>>

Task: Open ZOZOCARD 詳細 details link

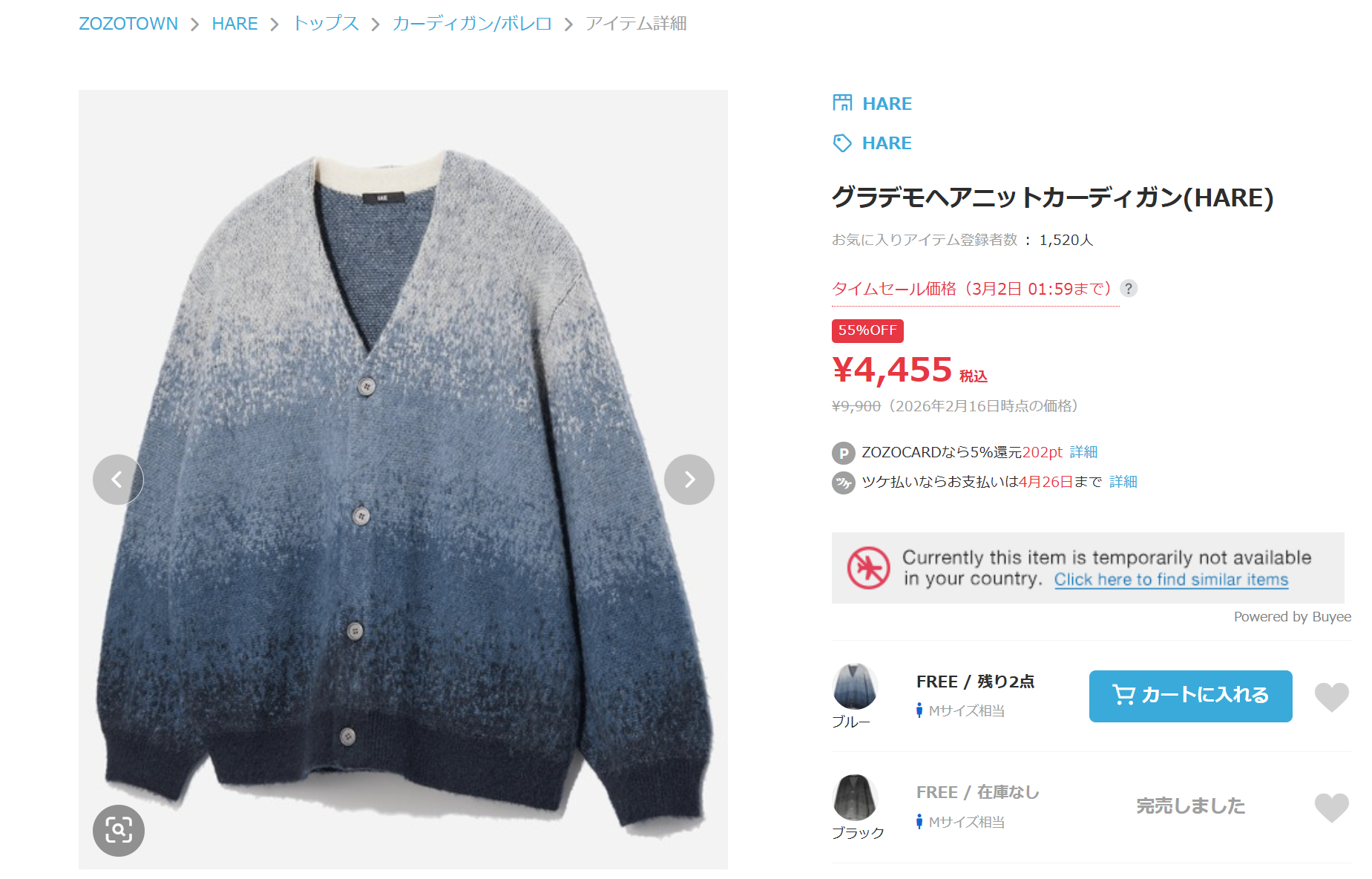Action: 1083,452
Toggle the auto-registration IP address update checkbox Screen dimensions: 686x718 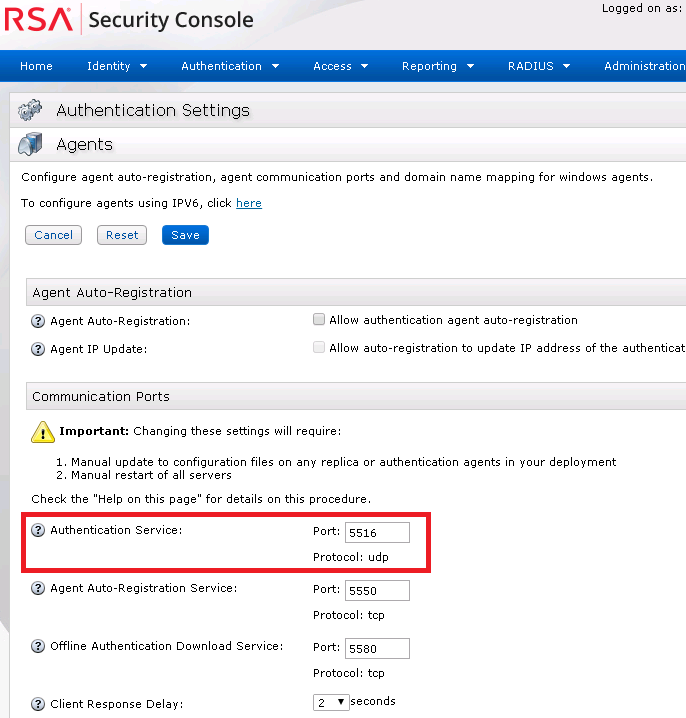coord(319,348)
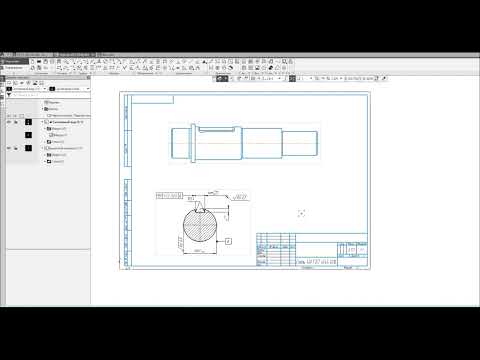
Task: Click the shaded circular cross-section in the drawing
Action: click(x=200, y=226)
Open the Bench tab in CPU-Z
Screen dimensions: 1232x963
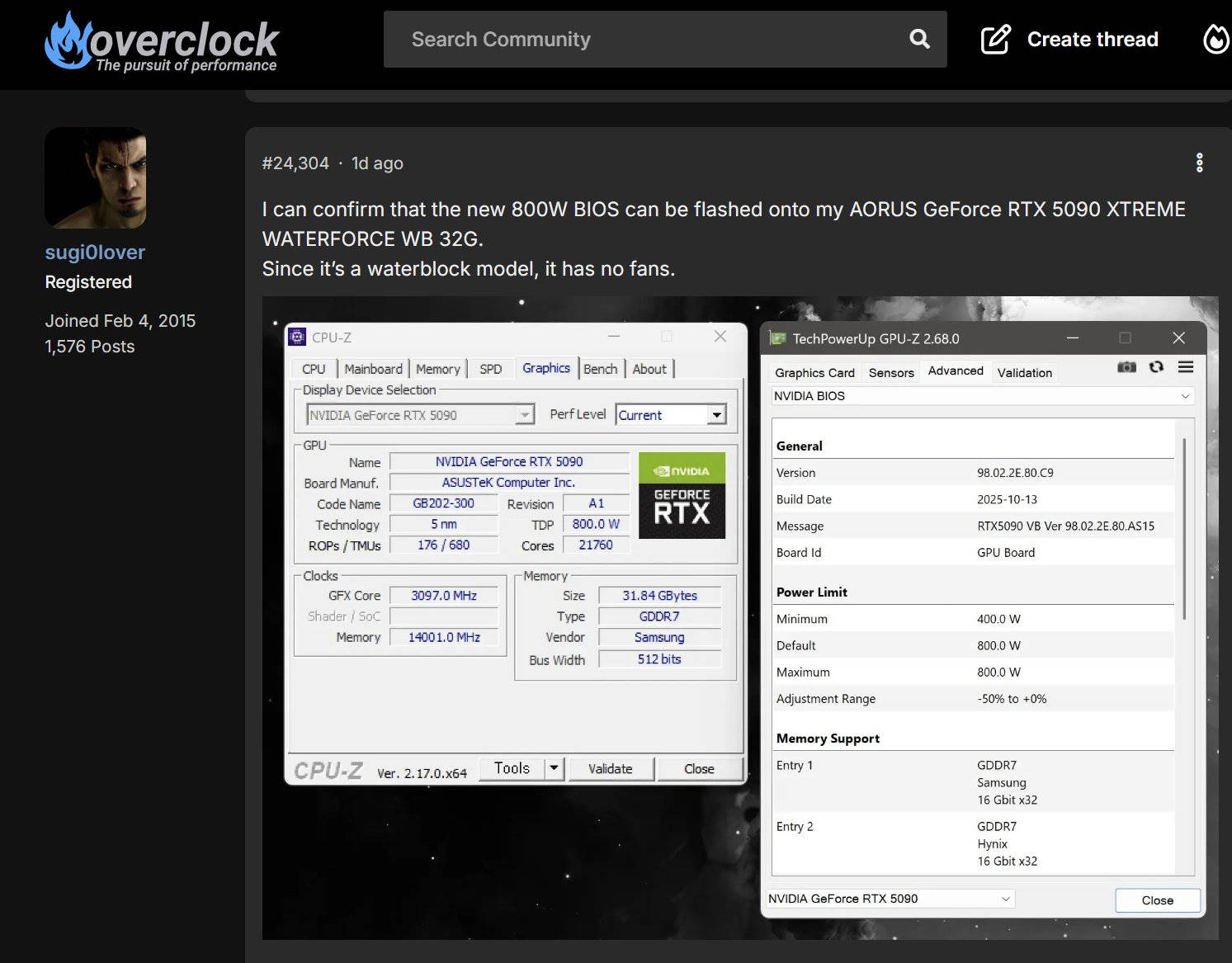(600, 369)
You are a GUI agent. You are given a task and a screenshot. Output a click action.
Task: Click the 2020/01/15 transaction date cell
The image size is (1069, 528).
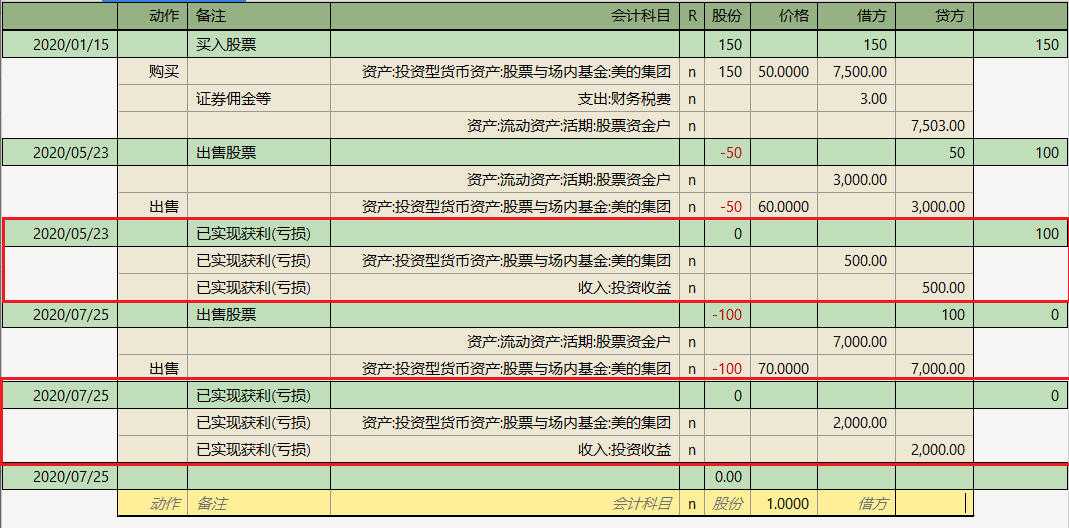pyautogui.click(x=72, y=45)
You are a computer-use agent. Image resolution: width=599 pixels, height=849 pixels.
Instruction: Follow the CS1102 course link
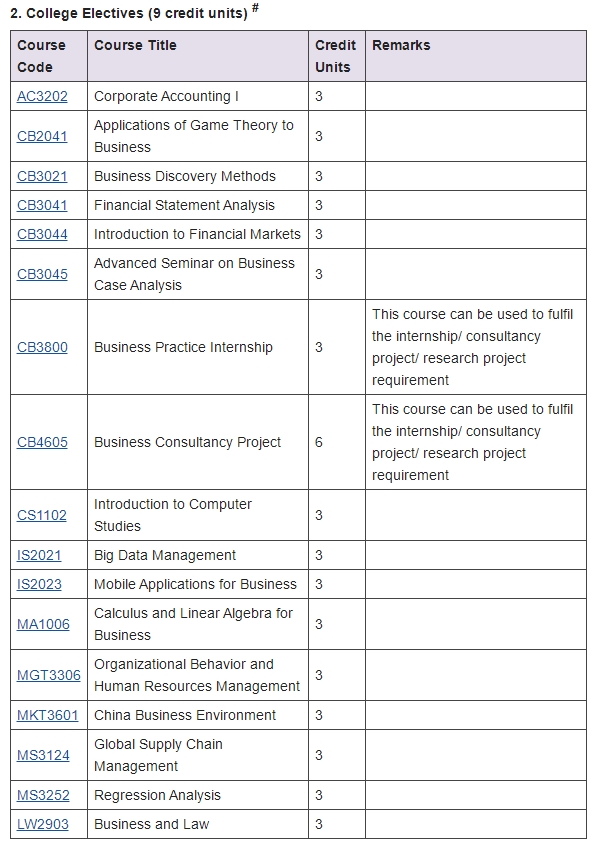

<<

§ Required task
Starting at the line that contains "You are a GUI" and ending at the end of the records, write those lines out again with the requests included, and subtract 54 from every coordinate in the answers. Leave the pictures out.

§ The answer
You are a GUI agent. You are given a task and a screenshot. Output a click action.
Task: Click the 2020/01/15 transaction date cell
The image size is (1069, 528).
pyautogui.click(x=18, y=-9)
You are a computer-use agent. Image resolution: width=599 pixels, height=849 pixels.
Instruction: Follow the CS1102 course link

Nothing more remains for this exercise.